Target: Sergeant Justin Lahl
Goal: Applaud Sergeant Lahl for taking on the leadership role as vice president of the Gay-Straight Alliance at Kirtland Air Force Base
Since the repeal of ‘Don’t Ask Don’t Tell’, gay military members no longer must hide their sexuality for fear of being discharged. Prior to the repeal, gay members had to keep it a secret or else they could not be in the military. Justin Lahl, a 26 year old Staff Sergeant in the Air Force had to keep quiet about his sexual orientation for 8 years while in the military.
There have been some Gay-Straight Alliance type organizations that have formed since the repeal, and one was started at Kirtland Air Force Base which is located in Albuquerque, New Mexico. It is the only known LGBT organization in the Air Force, but more have formed in the Navy. At Kirtland, Sergeant Lahl is the vice president of the group, which consists of about 12 gay military members along with straight allies and civilians. The group meets every month and is a support group for members who want to talk about the challenges they face being gay in the military.
The group is a great way for service members to feel comfortable talking about their lives with other accepting members.
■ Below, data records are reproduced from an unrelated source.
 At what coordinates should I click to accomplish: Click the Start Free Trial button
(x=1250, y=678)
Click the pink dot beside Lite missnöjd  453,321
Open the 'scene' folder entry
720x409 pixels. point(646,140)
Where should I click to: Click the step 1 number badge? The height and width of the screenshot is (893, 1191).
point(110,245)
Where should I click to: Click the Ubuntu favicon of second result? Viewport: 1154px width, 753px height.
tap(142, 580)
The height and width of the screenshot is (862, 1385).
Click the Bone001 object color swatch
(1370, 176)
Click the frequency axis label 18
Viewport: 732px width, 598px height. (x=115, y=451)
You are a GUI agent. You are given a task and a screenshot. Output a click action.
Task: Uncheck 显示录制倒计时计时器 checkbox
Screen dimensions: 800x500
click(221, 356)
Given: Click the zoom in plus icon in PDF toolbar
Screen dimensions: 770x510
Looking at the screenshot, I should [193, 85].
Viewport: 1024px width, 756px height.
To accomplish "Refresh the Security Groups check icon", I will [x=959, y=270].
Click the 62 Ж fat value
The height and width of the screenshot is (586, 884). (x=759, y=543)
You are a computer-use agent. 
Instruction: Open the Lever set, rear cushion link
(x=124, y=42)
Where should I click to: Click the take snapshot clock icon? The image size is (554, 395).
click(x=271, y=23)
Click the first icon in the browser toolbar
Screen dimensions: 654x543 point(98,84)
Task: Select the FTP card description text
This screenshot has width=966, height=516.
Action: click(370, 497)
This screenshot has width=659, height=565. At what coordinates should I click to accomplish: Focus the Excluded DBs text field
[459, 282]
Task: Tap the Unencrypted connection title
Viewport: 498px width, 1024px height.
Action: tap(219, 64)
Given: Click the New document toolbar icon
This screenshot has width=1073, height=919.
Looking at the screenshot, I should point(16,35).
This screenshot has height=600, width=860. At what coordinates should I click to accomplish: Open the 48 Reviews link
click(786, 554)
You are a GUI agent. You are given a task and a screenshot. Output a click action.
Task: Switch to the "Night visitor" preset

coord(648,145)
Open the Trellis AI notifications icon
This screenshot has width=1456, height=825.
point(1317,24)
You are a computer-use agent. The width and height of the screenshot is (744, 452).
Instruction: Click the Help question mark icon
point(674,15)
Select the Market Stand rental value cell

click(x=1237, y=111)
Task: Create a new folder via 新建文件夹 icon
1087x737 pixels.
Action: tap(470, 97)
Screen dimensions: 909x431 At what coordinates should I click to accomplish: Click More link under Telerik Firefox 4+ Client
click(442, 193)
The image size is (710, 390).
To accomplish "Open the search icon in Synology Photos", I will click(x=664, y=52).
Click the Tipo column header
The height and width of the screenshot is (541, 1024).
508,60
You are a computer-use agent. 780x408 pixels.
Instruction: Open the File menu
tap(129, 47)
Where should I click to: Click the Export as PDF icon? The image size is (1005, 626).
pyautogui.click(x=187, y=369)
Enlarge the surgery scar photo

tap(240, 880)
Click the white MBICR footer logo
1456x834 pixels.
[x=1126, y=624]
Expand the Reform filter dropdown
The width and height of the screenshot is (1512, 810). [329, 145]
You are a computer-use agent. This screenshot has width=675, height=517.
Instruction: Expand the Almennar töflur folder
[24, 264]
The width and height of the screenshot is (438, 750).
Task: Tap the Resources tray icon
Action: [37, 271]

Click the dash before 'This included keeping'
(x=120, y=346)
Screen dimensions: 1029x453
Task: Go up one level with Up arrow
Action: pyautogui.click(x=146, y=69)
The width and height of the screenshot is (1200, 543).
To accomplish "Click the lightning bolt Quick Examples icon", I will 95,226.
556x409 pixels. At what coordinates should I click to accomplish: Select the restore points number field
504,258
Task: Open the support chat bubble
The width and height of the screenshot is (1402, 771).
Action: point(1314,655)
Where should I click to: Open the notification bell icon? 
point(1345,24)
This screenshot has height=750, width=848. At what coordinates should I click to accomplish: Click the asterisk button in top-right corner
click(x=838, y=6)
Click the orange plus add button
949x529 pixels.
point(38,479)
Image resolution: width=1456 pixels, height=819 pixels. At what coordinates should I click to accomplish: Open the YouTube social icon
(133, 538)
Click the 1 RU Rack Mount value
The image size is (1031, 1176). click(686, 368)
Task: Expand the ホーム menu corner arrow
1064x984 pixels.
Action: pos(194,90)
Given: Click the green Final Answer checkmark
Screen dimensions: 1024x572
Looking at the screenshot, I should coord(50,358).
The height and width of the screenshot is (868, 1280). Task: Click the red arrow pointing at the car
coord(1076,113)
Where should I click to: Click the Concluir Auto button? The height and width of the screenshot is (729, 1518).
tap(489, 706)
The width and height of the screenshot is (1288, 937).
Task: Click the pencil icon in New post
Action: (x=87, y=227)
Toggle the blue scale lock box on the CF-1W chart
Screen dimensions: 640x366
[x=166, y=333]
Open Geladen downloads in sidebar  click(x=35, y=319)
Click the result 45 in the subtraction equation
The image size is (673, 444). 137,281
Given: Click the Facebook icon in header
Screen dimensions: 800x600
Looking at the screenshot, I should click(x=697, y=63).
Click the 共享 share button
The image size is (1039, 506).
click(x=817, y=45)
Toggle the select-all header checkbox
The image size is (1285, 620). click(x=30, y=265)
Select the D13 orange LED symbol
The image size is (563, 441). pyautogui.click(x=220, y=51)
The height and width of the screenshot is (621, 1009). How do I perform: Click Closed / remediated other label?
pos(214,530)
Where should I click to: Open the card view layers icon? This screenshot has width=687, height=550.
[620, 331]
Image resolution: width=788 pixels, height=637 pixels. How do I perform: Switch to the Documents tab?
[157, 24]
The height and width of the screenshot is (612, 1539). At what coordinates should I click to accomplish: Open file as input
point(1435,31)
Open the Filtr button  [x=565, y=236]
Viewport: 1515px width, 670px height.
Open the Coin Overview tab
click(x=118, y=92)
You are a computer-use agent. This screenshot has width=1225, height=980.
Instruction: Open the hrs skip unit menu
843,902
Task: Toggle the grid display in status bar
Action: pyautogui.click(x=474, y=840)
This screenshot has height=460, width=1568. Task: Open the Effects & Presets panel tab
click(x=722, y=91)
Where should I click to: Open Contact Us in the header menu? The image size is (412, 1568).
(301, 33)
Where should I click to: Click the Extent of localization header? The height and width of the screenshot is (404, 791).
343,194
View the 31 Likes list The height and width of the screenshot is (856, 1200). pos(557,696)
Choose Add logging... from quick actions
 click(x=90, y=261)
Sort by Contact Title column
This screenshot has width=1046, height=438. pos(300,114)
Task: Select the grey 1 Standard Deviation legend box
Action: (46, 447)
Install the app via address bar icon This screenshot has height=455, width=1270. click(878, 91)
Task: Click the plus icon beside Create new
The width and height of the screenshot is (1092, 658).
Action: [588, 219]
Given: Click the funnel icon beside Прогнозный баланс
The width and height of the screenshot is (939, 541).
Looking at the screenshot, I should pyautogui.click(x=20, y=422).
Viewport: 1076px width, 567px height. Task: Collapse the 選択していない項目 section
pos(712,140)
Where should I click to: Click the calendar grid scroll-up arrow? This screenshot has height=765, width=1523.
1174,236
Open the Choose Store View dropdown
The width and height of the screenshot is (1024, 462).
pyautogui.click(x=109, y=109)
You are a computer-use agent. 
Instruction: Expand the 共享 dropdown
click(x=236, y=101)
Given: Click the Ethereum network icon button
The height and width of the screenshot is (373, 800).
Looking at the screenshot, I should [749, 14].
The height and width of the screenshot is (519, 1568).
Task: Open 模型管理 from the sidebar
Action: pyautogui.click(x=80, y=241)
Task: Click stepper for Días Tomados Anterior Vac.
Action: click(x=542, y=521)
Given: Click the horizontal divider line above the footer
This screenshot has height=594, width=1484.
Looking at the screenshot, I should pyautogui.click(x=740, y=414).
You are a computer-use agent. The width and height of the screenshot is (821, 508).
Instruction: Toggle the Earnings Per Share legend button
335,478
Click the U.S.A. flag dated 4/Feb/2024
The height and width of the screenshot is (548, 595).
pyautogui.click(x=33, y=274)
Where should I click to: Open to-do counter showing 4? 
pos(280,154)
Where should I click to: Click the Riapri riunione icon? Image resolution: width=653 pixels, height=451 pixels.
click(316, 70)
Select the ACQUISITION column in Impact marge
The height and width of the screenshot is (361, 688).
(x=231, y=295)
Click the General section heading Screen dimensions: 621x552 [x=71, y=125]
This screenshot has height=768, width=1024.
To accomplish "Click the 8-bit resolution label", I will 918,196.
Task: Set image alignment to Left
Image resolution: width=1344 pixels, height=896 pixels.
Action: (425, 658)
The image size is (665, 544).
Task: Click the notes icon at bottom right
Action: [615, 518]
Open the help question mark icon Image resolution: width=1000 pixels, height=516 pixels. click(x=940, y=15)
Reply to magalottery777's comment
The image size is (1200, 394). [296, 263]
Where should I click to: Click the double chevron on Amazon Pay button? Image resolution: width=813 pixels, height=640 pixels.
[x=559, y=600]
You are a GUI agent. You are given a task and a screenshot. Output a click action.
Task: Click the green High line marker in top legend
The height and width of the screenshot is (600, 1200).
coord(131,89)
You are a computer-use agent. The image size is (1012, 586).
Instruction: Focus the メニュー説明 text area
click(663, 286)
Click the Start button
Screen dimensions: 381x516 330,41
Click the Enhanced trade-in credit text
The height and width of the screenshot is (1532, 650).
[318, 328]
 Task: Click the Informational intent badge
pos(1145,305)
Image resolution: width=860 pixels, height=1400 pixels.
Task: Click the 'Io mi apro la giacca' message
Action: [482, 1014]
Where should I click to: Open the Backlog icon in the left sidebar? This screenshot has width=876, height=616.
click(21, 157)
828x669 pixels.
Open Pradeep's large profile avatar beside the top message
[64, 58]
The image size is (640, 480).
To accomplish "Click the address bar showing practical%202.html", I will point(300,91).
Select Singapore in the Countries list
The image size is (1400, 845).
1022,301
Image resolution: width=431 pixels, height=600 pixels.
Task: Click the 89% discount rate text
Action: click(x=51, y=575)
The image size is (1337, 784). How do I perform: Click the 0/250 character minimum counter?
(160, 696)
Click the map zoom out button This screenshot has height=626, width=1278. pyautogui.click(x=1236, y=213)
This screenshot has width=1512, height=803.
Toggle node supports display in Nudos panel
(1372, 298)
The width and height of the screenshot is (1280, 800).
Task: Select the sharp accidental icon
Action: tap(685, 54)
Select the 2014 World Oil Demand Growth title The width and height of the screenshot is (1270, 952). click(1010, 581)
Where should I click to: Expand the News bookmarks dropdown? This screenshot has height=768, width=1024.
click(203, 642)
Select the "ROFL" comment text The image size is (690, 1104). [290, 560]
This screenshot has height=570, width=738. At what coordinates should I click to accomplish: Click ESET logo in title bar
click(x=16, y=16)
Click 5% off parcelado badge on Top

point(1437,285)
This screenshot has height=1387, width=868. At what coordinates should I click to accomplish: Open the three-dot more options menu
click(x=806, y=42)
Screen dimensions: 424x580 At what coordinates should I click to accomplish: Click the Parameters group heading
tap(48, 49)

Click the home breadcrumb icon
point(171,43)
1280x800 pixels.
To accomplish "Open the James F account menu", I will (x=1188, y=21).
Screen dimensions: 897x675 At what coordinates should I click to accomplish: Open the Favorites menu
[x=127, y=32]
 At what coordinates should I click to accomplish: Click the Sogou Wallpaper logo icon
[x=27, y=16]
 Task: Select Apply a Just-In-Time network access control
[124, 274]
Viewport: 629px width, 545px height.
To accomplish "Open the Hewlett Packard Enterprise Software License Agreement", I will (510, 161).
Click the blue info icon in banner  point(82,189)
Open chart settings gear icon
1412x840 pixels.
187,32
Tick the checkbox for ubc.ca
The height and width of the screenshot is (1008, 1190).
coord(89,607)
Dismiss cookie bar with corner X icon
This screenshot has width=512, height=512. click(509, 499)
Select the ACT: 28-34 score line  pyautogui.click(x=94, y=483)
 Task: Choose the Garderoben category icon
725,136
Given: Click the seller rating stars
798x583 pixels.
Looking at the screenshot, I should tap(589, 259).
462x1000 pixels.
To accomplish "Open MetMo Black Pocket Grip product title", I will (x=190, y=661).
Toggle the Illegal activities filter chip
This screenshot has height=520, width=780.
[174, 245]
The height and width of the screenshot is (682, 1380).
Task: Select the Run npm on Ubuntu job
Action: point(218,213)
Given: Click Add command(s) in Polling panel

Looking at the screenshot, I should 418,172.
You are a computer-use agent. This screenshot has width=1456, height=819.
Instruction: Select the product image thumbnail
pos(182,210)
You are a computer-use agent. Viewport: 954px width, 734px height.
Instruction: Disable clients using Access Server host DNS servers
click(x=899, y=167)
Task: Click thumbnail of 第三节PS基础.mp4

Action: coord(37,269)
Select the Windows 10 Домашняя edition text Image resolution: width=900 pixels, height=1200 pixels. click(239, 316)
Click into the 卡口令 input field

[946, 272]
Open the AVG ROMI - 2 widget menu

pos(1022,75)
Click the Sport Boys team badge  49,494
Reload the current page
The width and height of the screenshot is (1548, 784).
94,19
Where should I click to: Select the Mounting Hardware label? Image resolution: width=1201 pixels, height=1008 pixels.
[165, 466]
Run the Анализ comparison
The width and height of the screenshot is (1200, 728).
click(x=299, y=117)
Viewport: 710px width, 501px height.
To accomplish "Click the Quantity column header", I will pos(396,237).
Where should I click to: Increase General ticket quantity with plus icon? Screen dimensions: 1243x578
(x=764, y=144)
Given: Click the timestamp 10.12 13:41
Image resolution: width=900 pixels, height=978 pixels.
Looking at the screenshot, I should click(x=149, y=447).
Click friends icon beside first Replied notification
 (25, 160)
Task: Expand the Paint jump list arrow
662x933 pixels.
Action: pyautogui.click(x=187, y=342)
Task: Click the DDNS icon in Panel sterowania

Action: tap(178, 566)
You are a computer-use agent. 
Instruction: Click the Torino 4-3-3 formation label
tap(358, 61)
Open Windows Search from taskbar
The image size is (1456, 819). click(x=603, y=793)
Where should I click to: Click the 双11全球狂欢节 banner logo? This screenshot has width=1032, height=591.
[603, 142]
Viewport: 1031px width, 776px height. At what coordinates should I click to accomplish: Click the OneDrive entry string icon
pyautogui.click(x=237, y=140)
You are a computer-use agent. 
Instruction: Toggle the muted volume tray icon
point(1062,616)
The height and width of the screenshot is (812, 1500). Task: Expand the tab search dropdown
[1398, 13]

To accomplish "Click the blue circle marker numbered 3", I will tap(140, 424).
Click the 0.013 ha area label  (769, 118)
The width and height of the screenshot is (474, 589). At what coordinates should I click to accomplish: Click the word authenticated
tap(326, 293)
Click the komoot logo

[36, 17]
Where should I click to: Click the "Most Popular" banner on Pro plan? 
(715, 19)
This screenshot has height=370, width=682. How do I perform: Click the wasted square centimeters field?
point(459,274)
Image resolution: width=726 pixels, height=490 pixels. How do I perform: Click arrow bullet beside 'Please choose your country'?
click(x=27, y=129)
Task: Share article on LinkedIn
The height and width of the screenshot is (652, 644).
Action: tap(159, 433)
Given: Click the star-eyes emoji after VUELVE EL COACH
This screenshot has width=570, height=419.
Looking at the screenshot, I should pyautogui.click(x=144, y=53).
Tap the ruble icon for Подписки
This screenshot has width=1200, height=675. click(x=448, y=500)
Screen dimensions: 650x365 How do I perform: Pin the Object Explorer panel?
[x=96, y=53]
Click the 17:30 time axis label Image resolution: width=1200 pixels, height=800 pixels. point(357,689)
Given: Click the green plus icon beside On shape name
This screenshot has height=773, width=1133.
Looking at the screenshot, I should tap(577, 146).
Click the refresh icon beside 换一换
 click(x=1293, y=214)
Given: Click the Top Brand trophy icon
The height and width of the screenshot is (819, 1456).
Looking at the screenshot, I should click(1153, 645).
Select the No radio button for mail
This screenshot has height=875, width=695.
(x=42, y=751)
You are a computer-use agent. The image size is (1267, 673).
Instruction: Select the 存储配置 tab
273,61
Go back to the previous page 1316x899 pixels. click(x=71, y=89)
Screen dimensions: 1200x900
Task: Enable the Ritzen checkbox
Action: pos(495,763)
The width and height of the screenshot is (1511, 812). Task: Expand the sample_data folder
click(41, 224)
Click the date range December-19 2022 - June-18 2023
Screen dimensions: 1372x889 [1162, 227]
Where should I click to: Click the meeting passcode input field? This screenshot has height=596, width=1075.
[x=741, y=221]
In a statement, Sergeant Lahl said, “It’s been liberating, being able to be myself and not two separate people- one person at work and one at home”. Sergeant Lahl has a husband in the military also who is deployed in Iraq. He is going to go to Iraq in the future and join his husband and form another LGBT support group there. Commend Sergeant Lahl for his bravery and leadership by signing the petition below.
Dear Sergeant Lahl,
Even though the ‘Don’t Ask Don’t Tell’ policy has been repealed, many gay military members still struggle with being gay in the military. The new Gay-Straight Alliance type organizations that have been started at some bases are a great way for members to feel comfortable talking about the challenges they face. Kirtland is the first Air Force base with one of these organizations, and hopefully it will be the source of inspiration for many more groups like this to form at other bases.
For 8 years you had to hide your sexual orientation from other military members in fear that you would be discharged. It should have never been that way, and now many gay members still feel they cannot be out. You are a brave Sergeant for not only being out in the military, but helping other members who are struggling with their sexuality.
With the military’s long history of discrimination towards the LGBT community, groups like these are necessary. Thank you for your leadership at Kirtland and your future plans to establish a similar group in Iraq with your husband.